4La communication diplomatique des ONG SI se déploie, comme toute communication diplomatique, dans un espace institutionnel à l’abri des regards citoyens, notamment à travers le lobbying, mais sa spécificité est de s’appuyer sur une communication politique qui se développe sous le regard de tous dans l’espace public. En effet, l’implication des citoyens est un moyen de faire pression sur les institutions, afin de faire évoluer les normes internationales.

Une communication d’influence de l’opinion au service du lobbying

5La communication diplomatique des ONG SI comporte donc un volet grand public.
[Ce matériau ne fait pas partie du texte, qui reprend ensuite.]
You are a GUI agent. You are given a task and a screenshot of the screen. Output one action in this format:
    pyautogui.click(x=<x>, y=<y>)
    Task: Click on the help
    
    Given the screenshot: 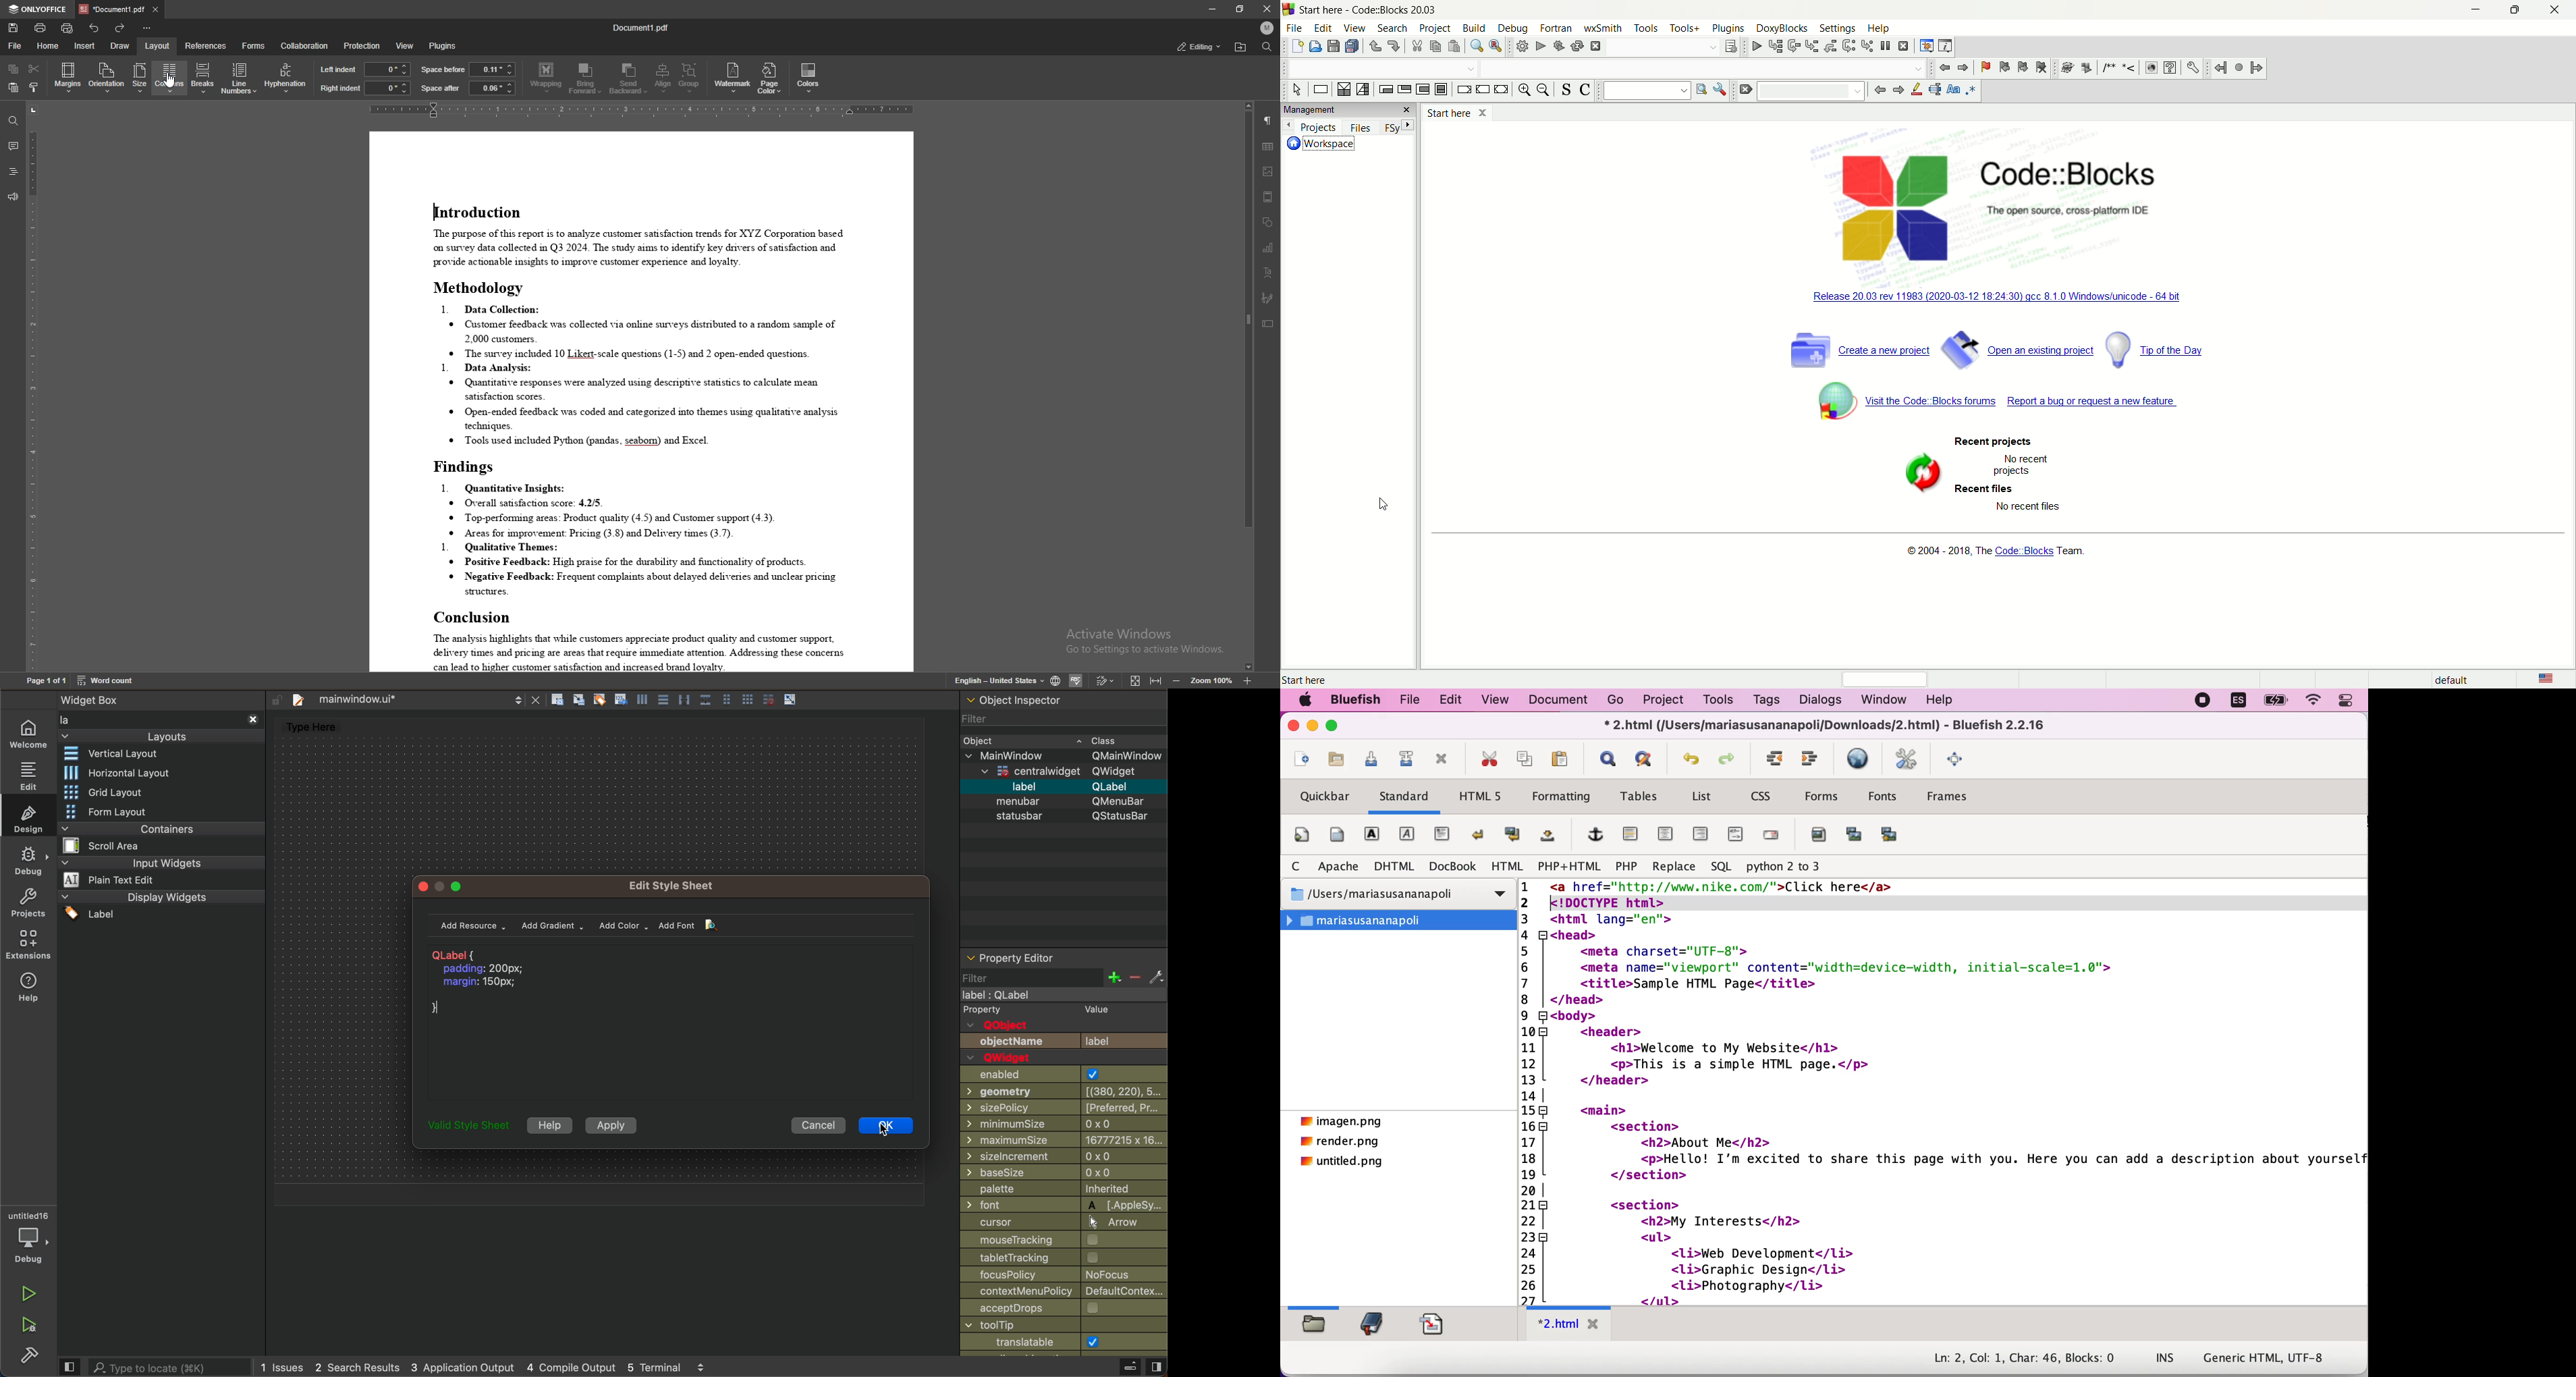 What is the action you would take?
    pyautogui.click(x=1879, y=29)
Ces ONG s’adressent au grand public, sans dicter des normes plus contraignantes ou proposer des modes d’action plus efficaces, mais en poursuivant deux objectifs distincts. Le premier, en cohérence avec les principes d’ECSI, est de développer une compétence démocratique (Dewey, 1993) sur la solidarité internationale. Cette forme d’éducation populaire vise un changement des représentations sur les pays du Sud et une participation directe des citoyens à des activités de solidarité internationale. Mais, le plus souvent cet objectif de long terme est occulté par un second, de court terme : rallier l’opinion publique à leurs propositions afin de légitimer leur activité de lobbying et accentuer la pression (soft power). Elles s’adressent alors au grand public pour le mobiliser par la signature de pétitions ou encore l’envoi de cartes postales. Ces campagnes de sensibilisation passent par la négociation d’espace publicitaire dans les grands médias, à l’image de la campagne « Bonne nouvelle : la faim dans le monde est plus facile à guérir qu’à regarder » (Action contre la faim) qui était diffusée sur le petit écran à l’heure des repas. Elles peuvent aussi prendre la forme de communiqués de presse percutants repris par l’ensemble des médias, comme celui de la campagne « Combattre les inégalités, vaincre la pauvreté » qui annonçait, en janvier 2018, le rapport annuel d’Oxfam sur les inégalités. Rapport dont l’affirmation-choc – les 1 % les plus riches possèdent désormais davantage que les 99 % restants – a été reprise internationalement. Elles s’incarnent aussi sur les réseaux sociaux numériques et des sites internet, comme en 2016 où MSF a soutenu la réalisation de plusieurs ateliers de photographie participative dans le camp de Katsikas, en Grèce, afin que les réfugiés témoignent eux-mêmes de leur quotidien en images, et a coorganisé une campagne de mobilisation et d’interpellation autour de la journée mondiale des réfugiés, le 20 juin.

6Cette intense activité communicationnelle n’est pas sans effet diplomatique puisque, sous la pression des ONG SI, des négociations sur des taxes internationales ont vu le jour, des listes officielles de paradis fiscaux ont été constituées, le principe de clauses de sauvegarde quand la santé publique est menacée a été introduit à l’OMC, etc. Mais ces succès relatifs semblent davantage reposer sur des rapports de force (faire pression sur) et l’usage de processus persuasifs (faire agir le public) que sur une communication politique démocratique. On retrouve là la définition que Pascal Robert (2005) donne de l’incommunication : ça marche parce que ça ne marche pas. Plus précisément, c’est bien parce que la communication diplomatique des ONG semble marcher – évolution de normes internationales spécifiques, implication temporaire du grand public – qu’elle ne marche pas – incapacité à changer les orientations politiques fondant les normes internationales, non-développement des compétences démocratiques citoyennes.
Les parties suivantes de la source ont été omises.